=== EXERCISES TO COMPLETE ===
#1 Decide whether each statement below agrees with the article on operationalizing AI. For each, answer yes or no and quote the words of the article that decide it.
(a) Most developers using AI will be building systems like the GPT system behind ChatGPT.
(b) A model continuing to learn is called fine-tuning.
(c) Hugging Face is given as a place where pre-packaged large language models are found.
#2 Rewrite the stretch of the article on operationalizing AI from "The majority of" through "part of DevOps.", substituting "virtual assistant" for "chatbot".
#3 List every job the article on operationalizing AI says DevOps tools are used for in the software development process.

=== TEXT SHOWN ===
• • •

Operationalizing AI

After the recent Operationalizing AI event, the working groups that emerged from it are continuing their journey to connect DevOps with AI projects. I spoke with a few of the attendants to see what they’re doing. But first, let’s recap why the world of AI needs DevOps; that is, why it needs to be operationalized.

The majority of developers using AI are not going to be building AI systems like the GPT system behind ChatGPT; instead, they’ll likely be making use of such systems as part of a larger project. An example might be a chatbot that is aware of all the online documentation for a product. DevOps has, through the years, situated itself neatly in the entire software development process, using tools, for example, to automate builds as changes are made, run tests and verify all the tests pass; and if so, deploy the software to the cloud. In order to make this happen, developers need to write scripts that automate such processes. That’s one part of DevOps.

But when your software development project includes AI, it’s likely to encounter some additional difficulties. For example, you may be using a pre-packaged large language model (such as those found at Hugging Face). You might need to download a model and deploy it into a running instance or container. But consider what happens to that model; depending on the software you’re building, that model will continue to learn (a step called fine-tuning). The information that is added to the model through fine-tuning needs to be stored in a place such that if a new version of the model is released, you can safely download the new model without losing your additional data. In other words, your DevOps process needs to be expanded to handle the AI infrastructure.

• • •

=== DATASET ===
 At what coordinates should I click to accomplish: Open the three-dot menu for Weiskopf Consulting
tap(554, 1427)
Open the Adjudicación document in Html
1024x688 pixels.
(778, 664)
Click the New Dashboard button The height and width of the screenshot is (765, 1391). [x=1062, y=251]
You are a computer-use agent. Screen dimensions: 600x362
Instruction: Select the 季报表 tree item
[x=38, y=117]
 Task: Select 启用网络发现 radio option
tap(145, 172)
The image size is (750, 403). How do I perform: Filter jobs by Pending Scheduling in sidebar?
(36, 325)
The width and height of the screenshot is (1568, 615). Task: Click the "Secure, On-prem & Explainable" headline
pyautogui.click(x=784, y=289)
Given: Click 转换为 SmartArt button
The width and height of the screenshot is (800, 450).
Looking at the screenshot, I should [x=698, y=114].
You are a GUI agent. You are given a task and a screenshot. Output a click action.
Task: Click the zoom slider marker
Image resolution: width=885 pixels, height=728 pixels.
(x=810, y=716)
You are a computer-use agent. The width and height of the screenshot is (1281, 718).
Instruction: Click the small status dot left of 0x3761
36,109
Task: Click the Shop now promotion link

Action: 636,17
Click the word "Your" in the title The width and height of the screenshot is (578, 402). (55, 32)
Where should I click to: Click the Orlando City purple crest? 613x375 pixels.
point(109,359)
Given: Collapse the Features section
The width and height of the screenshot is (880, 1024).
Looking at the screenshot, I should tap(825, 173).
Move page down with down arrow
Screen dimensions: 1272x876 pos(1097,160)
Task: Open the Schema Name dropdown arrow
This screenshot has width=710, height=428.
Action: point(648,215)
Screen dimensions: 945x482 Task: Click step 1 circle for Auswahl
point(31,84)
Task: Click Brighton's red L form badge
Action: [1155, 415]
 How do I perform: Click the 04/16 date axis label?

• • •

=== OUTPUTS IN ORDER ===
#1
(a) No: "The majority of developers using AI are not going to be building AI systems like the GPT system behind ChatGPT"
(b) Yes: "that model will continue to learn (a step called fine-tuning)"
(c) Yes: "a pre-packaged large language model (such as those found at Hugging Face)"

#2
The majority of developers using AI are not going to be building AI systems like the GPT system behind ChatGPT; instead, they’ll likely be making use of such systems as part of a larger project. An example might be a virtual assistant that is aware of all the online documentation for a product. DevOps has, through the years, situated itself neatly in the entire software development process, using tools, for example, to automate builds as changes are made, run tests and verify all the tests pass; and if so, deploy the software to the cloud. In order to make this happen, developers need to write scripts that automate such processes. That’s one part of DevOps.

#3
- Automate builds as changes are made
- Run tests
- Verify all the tests pass
- Deploy the software to the cloud if the tests pass